Этот отрывок мог бы отлично смотреться в книге Марка Фишера о том, что будущее всё никак не наступит. Мы застряли на одной большой вечеринке, продрачиваем в очереди за контентом, где-то вдалеке играет Marvins Room. Наступает, так называемый, the slow cancellation of the future, брат, и уже никому не весело.

Но этот отрывок из другой книги. Странным образом чтение Ghosts Of My Life Фишера наслоилось у меня в голове на повесть Перед восходом солнца Зощенко. В ней на протяжении трех сотен страниц советский человек препарирует себя — пытается понять, какие события из его жизни повлекли за собой депрессию и неврозы. Всё это Зощенко вспоминал лет десять в cамое прекрасное время — конце 30-х, начале 40-х годов. Объяснив свой подход к психоанализу простому советскому читателю, Зощенко был забанен на сорок лет и не печатался. Впервые книга вышла в СССР уже после его смерти в 1987 году.

Это вам должны были рассказать на уроке истории, поэтому вернемся к Фишеру. Он говорит о том, что 21 век — это всего лишь культура 20 века, но на новых экранах. Особенно хорошо это можно проследить через современную музыку. Сам по себе новый век всё никак не случится, поэтому внутри каждого из нас есть постоянная тревога. На это наслаивается невозможность и даже несвобода испытывать скуку. Nobody is bored, but everything is boring — говорит Фишер. У каждого есть смартфон, чтобы тормознуть наплыв скуки: на остановке, на перекрестке, в очереди за Балтика IPA. С другой стороны, всё что мы видим на экране заведомо вторичное. Ты скроллишь соцсети, хотя знаешь заранее, что будет так себе.

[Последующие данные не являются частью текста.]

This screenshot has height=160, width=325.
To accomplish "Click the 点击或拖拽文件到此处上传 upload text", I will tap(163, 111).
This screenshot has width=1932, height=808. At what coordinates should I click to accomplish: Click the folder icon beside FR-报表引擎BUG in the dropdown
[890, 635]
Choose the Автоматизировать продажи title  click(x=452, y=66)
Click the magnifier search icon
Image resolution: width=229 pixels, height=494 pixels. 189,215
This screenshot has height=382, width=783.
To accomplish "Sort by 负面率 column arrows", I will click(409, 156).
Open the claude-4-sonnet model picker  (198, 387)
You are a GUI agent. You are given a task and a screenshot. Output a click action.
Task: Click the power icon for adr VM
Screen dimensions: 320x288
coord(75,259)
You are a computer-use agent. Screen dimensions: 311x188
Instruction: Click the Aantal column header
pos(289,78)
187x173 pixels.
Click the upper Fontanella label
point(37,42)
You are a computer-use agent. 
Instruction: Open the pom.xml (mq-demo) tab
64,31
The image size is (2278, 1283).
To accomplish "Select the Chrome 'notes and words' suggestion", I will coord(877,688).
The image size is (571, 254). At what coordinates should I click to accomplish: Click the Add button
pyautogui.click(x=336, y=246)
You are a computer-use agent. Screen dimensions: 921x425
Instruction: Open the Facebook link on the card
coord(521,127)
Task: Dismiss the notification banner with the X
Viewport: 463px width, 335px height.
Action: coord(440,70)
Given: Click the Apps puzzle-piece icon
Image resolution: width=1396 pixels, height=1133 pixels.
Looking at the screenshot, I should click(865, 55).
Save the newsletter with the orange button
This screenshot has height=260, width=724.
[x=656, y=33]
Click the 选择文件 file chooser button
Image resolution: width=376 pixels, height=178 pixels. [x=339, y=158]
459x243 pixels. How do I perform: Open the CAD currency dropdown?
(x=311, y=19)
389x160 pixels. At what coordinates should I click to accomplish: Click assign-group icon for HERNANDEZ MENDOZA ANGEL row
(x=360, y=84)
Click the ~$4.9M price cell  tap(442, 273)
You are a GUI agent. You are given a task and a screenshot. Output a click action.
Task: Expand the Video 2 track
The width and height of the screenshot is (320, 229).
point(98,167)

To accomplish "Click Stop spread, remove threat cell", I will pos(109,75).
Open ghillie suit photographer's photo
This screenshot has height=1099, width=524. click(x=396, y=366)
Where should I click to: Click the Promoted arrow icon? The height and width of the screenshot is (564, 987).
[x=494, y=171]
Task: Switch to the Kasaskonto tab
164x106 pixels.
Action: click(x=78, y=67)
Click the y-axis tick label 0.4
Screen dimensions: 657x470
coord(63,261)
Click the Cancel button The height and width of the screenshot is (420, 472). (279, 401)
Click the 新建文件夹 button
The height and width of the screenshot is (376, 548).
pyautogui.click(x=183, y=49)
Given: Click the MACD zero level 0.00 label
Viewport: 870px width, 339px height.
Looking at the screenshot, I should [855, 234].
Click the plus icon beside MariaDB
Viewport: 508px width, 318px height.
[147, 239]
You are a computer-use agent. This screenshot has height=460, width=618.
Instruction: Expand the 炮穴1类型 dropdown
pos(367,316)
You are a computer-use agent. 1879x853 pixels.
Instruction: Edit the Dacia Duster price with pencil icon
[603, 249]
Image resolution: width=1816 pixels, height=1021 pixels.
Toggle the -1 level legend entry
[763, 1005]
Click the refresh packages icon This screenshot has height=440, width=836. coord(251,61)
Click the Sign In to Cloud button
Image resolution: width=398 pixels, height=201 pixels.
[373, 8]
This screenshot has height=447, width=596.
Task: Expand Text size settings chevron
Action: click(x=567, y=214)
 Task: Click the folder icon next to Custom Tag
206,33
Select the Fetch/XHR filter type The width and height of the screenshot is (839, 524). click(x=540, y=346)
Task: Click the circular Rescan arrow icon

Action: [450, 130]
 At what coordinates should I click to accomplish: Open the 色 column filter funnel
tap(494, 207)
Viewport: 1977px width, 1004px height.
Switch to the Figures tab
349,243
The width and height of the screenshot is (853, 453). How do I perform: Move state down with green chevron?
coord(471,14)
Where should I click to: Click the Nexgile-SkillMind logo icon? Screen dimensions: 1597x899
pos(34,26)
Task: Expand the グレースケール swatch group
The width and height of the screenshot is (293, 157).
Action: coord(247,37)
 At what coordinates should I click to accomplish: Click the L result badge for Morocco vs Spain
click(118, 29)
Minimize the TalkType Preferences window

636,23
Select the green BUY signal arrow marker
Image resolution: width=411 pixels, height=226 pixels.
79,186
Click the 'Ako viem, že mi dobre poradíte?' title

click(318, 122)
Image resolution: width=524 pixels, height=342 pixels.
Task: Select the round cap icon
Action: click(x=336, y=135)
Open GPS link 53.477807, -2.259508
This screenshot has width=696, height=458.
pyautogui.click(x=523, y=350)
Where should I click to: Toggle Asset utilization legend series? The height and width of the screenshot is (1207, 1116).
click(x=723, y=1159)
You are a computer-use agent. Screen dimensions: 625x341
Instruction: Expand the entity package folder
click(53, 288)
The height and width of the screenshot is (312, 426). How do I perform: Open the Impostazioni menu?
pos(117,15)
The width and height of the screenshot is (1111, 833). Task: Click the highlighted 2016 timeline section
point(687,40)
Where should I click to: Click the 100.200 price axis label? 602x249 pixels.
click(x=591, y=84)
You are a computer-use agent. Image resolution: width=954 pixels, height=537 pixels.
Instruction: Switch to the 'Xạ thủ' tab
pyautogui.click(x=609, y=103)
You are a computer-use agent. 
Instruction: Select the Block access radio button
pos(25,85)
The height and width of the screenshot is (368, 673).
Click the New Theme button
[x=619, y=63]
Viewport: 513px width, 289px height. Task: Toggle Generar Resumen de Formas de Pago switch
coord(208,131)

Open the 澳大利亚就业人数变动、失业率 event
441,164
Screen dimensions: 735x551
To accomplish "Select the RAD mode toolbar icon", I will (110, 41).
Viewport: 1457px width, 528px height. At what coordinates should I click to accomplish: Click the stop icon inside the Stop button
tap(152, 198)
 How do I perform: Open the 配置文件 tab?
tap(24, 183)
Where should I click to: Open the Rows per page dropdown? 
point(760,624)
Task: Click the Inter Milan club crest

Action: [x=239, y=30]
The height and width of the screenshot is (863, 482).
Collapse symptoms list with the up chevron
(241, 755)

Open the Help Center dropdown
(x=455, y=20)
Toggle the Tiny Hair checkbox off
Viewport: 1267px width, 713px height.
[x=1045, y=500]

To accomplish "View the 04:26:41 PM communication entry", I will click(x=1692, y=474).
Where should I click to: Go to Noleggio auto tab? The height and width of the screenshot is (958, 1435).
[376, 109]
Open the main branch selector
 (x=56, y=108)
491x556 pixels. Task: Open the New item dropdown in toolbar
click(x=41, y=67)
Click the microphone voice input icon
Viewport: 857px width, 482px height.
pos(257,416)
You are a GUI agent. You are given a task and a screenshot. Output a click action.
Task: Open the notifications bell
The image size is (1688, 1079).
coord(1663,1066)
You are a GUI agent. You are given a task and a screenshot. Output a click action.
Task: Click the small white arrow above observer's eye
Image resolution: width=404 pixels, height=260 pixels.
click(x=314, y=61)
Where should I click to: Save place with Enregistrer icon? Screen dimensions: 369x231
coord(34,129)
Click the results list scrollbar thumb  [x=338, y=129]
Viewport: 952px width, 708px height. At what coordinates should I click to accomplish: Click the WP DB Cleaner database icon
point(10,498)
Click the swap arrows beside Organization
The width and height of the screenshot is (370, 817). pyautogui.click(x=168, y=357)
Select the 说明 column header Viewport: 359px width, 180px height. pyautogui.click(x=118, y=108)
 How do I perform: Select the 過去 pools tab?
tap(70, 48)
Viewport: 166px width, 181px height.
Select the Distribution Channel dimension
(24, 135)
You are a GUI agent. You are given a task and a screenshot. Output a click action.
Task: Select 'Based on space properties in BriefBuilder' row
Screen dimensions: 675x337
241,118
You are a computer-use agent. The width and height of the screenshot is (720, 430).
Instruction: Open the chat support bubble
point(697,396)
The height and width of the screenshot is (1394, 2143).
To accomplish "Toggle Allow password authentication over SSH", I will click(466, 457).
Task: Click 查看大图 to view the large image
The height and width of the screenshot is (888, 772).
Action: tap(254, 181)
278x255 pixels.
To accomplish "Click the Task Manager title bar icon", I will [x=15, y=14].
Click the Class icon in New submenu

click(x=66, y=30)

В принципе, о том, что теперь нормально не поскучаешь писал еще Кракауэр в 1924 году. Типа вокруг стало столько рекламы, и еще кинотеатры придумали — теперь одинокие прогулки по вечерней улице уже не те! Хорошо, что он не дожил до анализа песен музыкального исполнителя Drake Фишером. Последний, правда, тоже уже не с нами, но видимо он просто многое понял.

Последнее, что немного меня подкосило, когда я сидел на бревне в посёлке Пионерский Калининградской области — это мысль про хонтологию времён Зощенко. Бывало у них вообще такое? Он же два года воевал в Первой мировой, потом застал революцию в Петрограде, отказался от эмиграции, сменил десяток работ, в районе тридцати лет уже увидел своё собрание сочинений напечатанным, потом даже гастролировал по стране, как стендапер-юморист. Словом, пока Фишер пишет о нашей тоске по модернизму — Зощенко как раз был одним из тех, кто это прожил. Однако, отсутствие айфона и ощущения медленно схлопывающегося будущего не спасло его от другой тоски, причину которой он так и понял.

Такие у меня дела, ребзь, с прошедшим Днём России!